**To do:** Look below for the line holding "Viewport: 861px width, 504px" and the line holding "How do I perform: Click". Transcribe exactly those lines and all lines between them, nothing more.

**Material provided:**
════════════════════

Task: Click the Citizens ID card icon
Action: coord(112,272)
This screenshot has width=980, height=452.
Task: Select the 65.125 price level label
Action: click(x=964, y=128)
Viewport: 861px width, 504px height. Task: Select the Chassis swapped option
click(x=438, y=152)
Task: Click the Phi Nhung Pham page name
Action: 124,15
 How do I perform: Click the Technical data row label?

════════════════════

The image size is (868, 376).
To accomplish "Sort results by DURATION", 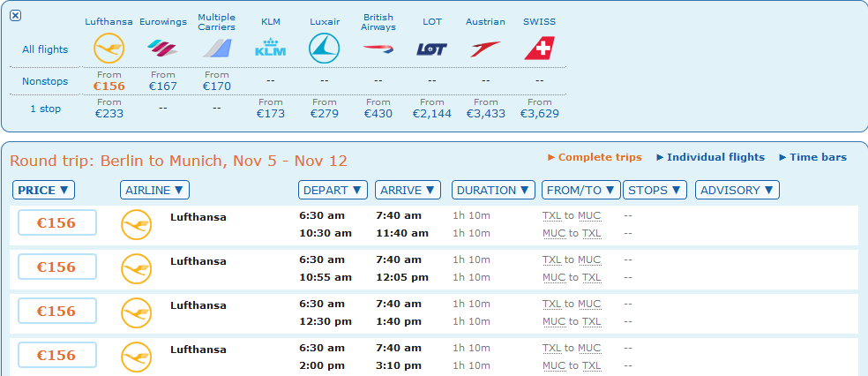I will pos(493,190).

════════════════════

**Problem solution:**
Viewport: 861px width, 504px height. Task: Select the Chassis swapped option
click(x=438, y=152)
Task: Click the Phi Nhung Pham page name
Action: 124,15
 How do I perform: Click the Technical data row label?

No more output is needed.